The day was a long one. I had to go into work after I had my major achievement, which kind of took my glorious pound and placed it on the self. Work today was not quite as much fun as the day before. Today other people showed up and the company did not allow for singing in the office, but I went along with all I had to do and left.  After a quick bite at Jimmy Johns ( I love me some Jimmy) and went to church. Today I decided to be bold. Following the service. I decided I would ask the band (which is all boys) if they would need female vocals. I know. I'm shocked with myself. I mean I've always wanted to sing in front at church but never really thought I would be able to. I've been to scared to ask and other times just flat out shut down. But after some coxing from my friends Hannah and Lindsey. I went. I asked. And they said I should come out to church early in two weeks and I could do a sort of audition for them. I couldn't believe it. I asked. And they said yes. Wow. I just hope I don't screw this up. It could be a total blast. No more being scared. I have had enough compliments from my friends to know I can do this. So you know what. I'm gonna do it. It's high time I tried to be bold again. I am really starting to feel like the girl I once was. I really like her. smile*

After my amazing bold moment I was talked into Half Price Sushi at the Kona Grill.
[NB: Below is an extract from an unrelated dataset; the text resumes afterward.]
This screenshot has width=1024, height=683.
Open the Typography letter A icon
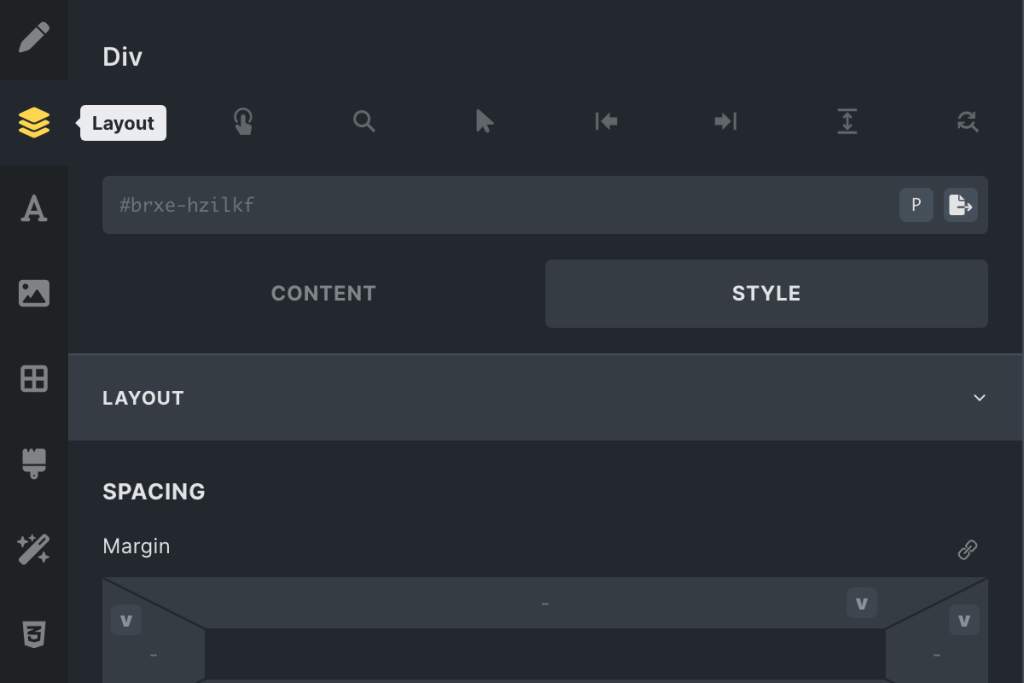coord(34,208)
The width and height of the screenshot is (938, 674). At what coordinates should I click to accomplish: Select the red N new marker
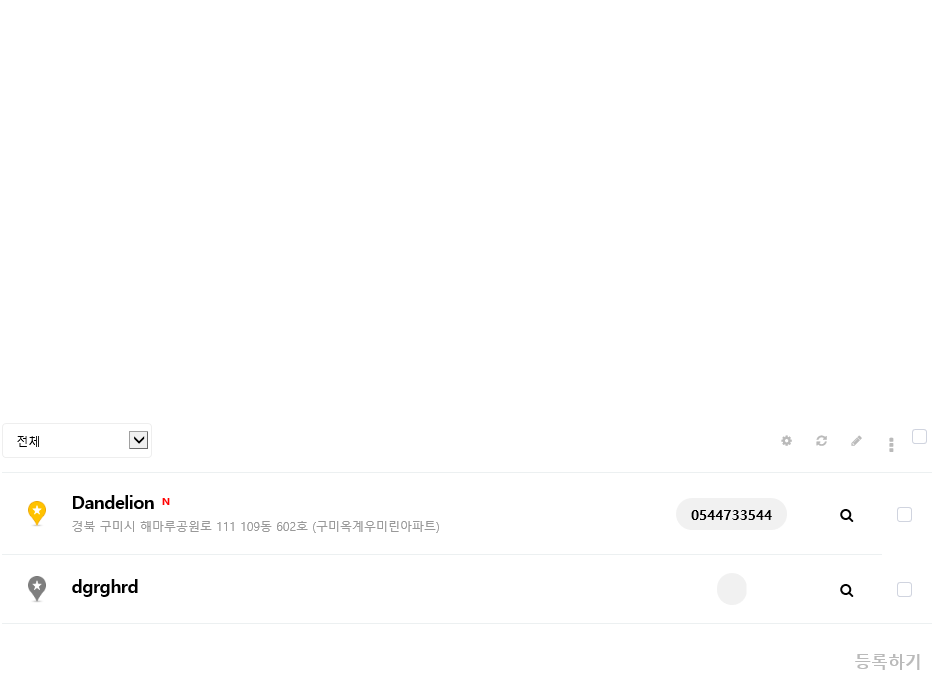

All I have to say is Yum. So good. I love sushi! When it was time to leave I made the, so called, long journey back to Frisco. So it's getting late and I don't really want to do my cardio for the day. I really wanted to go and watch movie. I didn't want to leave the house. So the decision was made. Don't leave. Do an aerobic video. Then it hit me. I remembered my amazing purchase from goodwill. SWEATIN' TO THE OLDIES "2" an aerobic workout with Richard Simmons. When that hit me it was all over. I knew as silly as it was. I needed to do that. I did it. I did that whole video. Let me tell you I did sweat and I laughed harder than I have in a while. It was hysterical. I highly recommend this video for a low impact cardio workout. It was so funny to me. It went by fast too. So there you have it. I'm down a pound and if Richard Simmons has anything to say about it. I will be down another and more coordinated before you know it. So thank you Richard. Thank you for allowing me an evening where I could laugh and sweat my sorry butt off. Love it.